- Born: 25 February 1930 Fontenay-le-Comte, France
- Died: 19 March 2015 (aged 85) Paris, France
- Education: Sciences Po, ÉNA
- Occupation: Economist

= Michel Albert =

French economist

Michel Albert (/fr/; 25 February 1930 – 19 March 2015) was a French economist. He was born in Fontenay-le-Comte, Vendée, and was permanent secretary of the Académie des Sciences Morales et Politiques from 2005 to 2010.

==Education and career==
Michel Albert graduated from the Institut d'Études Politiques de Paris (Sciences Po) and was also an alumnus of the École Nationale d'Administration (ENA). He became an inspector of finance in 1956.

Albert was chairman of the board and chief executive of Assurances Générales de France (AGF) between 1982 and 1994. When the Bank of France was made an independent central bank in 1994, he was one six advisers appointed by François Mitterrand, the Socialist president, to a monetary policy council. From 1990 to 1993 he was also president of the International Christian Union of Business Executives (UNIAPAC).

On 28 March 1994, Albert was elected as the chair of the Académie des Sciences Morales et Politiques following the death of Henri Guitton. He became president of the academy in 2004 and permanent secretary from 2005 to 2010.

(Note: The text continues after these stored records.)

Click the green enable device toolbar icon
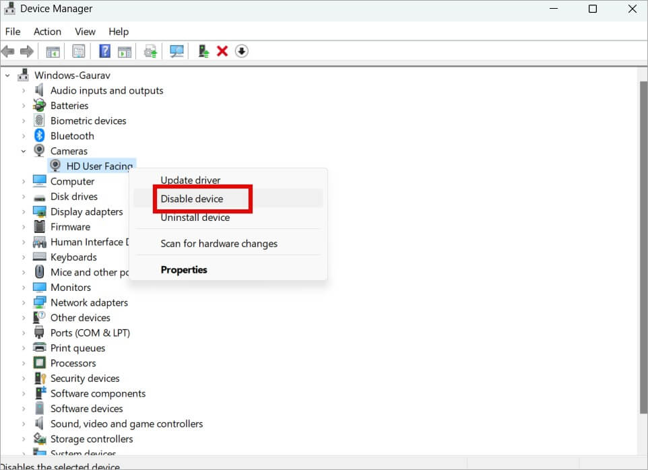Screen dimensions: 648x470 [203, 51]
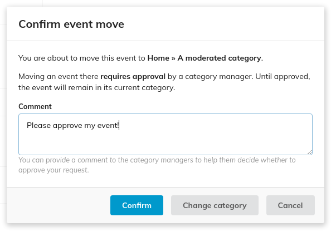This screenshot has height=232, width=331.
Task: Place cursor on "event!" in the comment box
Action: click(108, 125)
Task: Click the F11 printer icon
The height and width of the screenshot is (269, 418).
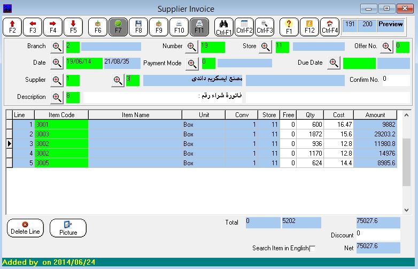Action: 199,27
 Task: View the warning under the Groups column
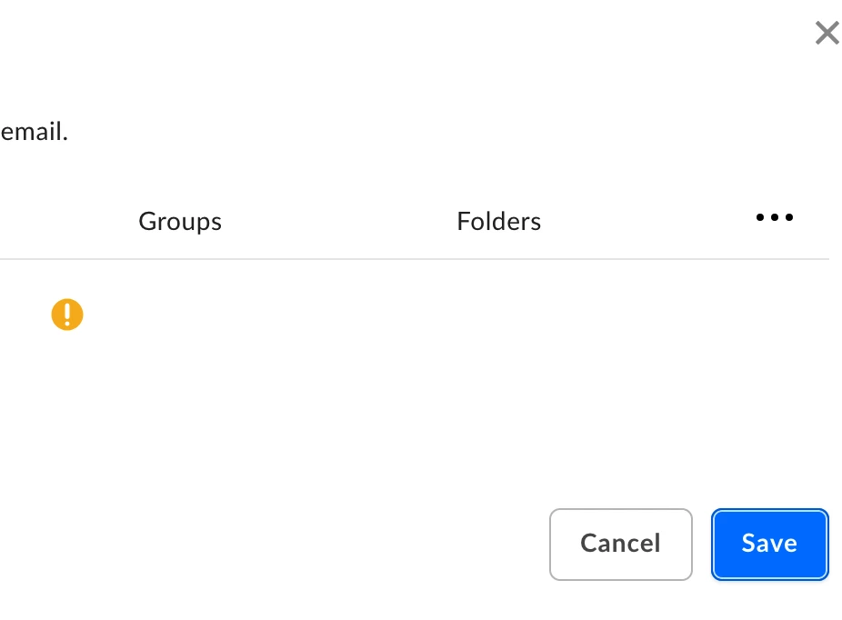click(x=67, y=315)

In 2009 he was decorated with the Grand Cross of the National Order of Merit by the center-right president Nicolas Sarkozy.

==Economic views==
Albert wrote several books, most notably the 1991 Capitalisme contre Capitalisme. In this he coined the term "Rhine capitalism" or Rhenish business model. This contrasted the (superior) West European regulated market economy (where government, employers' organisations, and labour unions consult each other about goals and policy) with the Anglo-Saxon shareholder economy, which focuses on maximising short-term profits for investors. The book gave a prescient warning about the banking system:The largest banks know, however, that they are literally too big to fail and can count on a helping hand from government if the worst comes to the worst... Thus, in yet another intriguing but ominous irony of history, 10 years of ultra-liberalism have resulted in a US financial system whose future may only be assured with the help of federal government handouts.

The economics commentator John Kay summarised a "caricature" by Albert of the two historical traditions that led to the modern insurance industry:In London, English gentlemen would gather in Lloyd's Coffee House to speculate on the state of the world and the weather. They would gamble on the fate of ships. Meanwhile, in Swiss mountain villages, farmers might agree that if one of their cows died, the whole community would contribute to provide a replacement.

==Personal life==
He married Claude Balland. He had four sons, Jean-Marc, Eric, Pierre-Emmanuel and Christopher, and was the grandfather of nine children.